A Weekend Pass on the Ice at Beinn Udlaidh

      Scotland was having a cracking February with lots of ice forming with sunny stable weather conditions. I am focussing most of my winter exploring areas of Scotland I haven't previously visited whilst gaining experience ready for my Winter Mountain Leader assessment at the beginning of March. This weekend it was time to dust off the tools, forget the summits and go climb some routes. Jack and I headed to Beinn Udlaidh, aware that it was a weekend and that the crag will be very busy. We had an early start, leaving the van at 5:30am, making sure we had first pick of the routes, neither of us keen on queuing. The sun was just rising as we started up the final slopes to the base of the crag, revealing the routes from the darkness, walls of ice stepped up the crag, huge umbrellas and daggers hanging from overhangs. The ice architecture was incredible. 
Moving up the first pitch of Quartzvein Scoop
Jack under the umbrella on Pitch 2 of Quartzvein Scoop
     I started up the first pitch of Quartzvein Scoop, the classic of the crag, my ice technique a bit rusty as I swung my tools into brilliant sticky ice. I moved up the groove above to a comfortable belay and watched the black dots wandering up the track on the approach. Jack climbed under a brilliant umbrella and climbed round to its right and  up the ice steps above. I finished off the third pitch to take us to the top. 
A busy morning at Beinn Udlaidh
     As we walked off the top, we likened the mountain to a crag where you are able to walk off and select the next route, unlike the huge mountain days you complete whilst climbing a route on Ben Nevis. A large number of teams had now swarmed the crag, with queues present on the majority of routes and teams climbing lines of ice all over the crag. We opted to climb Green Eyes, another IV 4, which provided a steeper first pitch which had become quite hooked out from the previous weeks traffic. 
Jack on the first pitch of Green Eyes
     We opted for a gully line next, climbing South Gully of the Black Wall, with 2 long pitches taking us to the top through some brilliant ice formations. The temperature definitely rose through the day as we finished up climbing Ice Crew, which we made a three pitch grade three. It did however have a few steeper sections of ice, steeper than we were expecting anyway. 
Moving into the bottom of South Gully of the Black Wall

Jack not enjoying the hot aches
Jack moving through the umbrellas on the top pitch
     We stashed the gear, saving our shoulders on the walk down and the early approach the following morning.
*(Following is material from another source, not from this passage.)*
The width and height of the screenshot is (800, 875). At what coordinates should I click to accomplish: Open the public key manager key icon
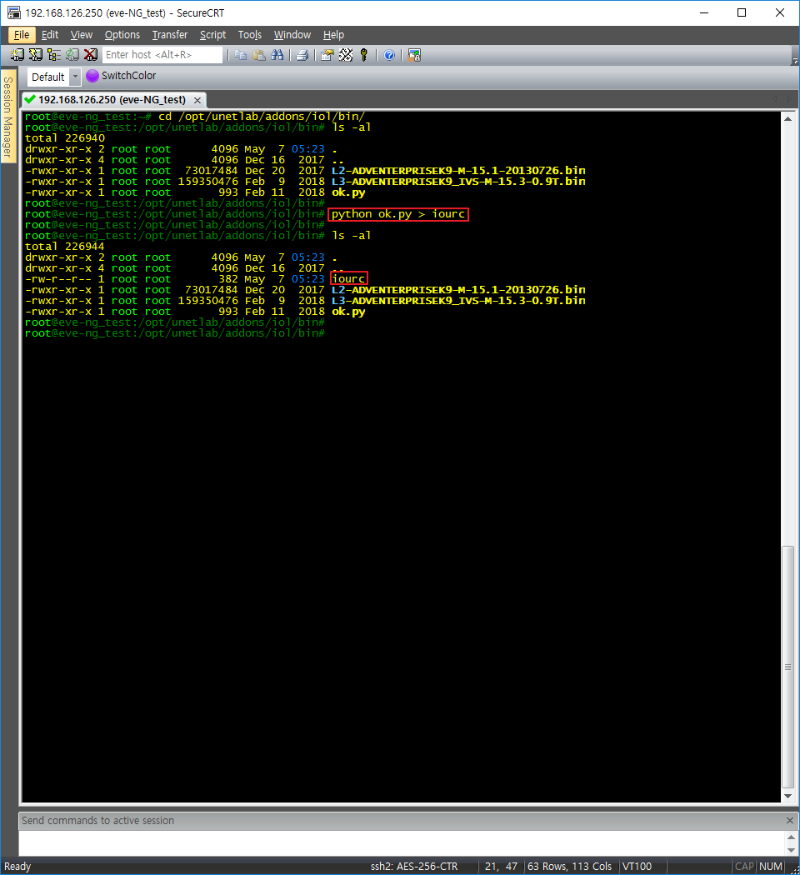coord(364,55)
We were slower on the walk in, the four routes from the previous day taking the toll on our weary bodies. After gearing up we climbed the cold climbs classic Ramshead Gully which was a contrast to the previous days routes with some thuggy thrutchy moves required in the narrow bottom sections of the gully. It was a lot milder than the previous day and the cloud and clag had moved in with a brisk wind, we descended for a leisurely drive back to Yorkshire.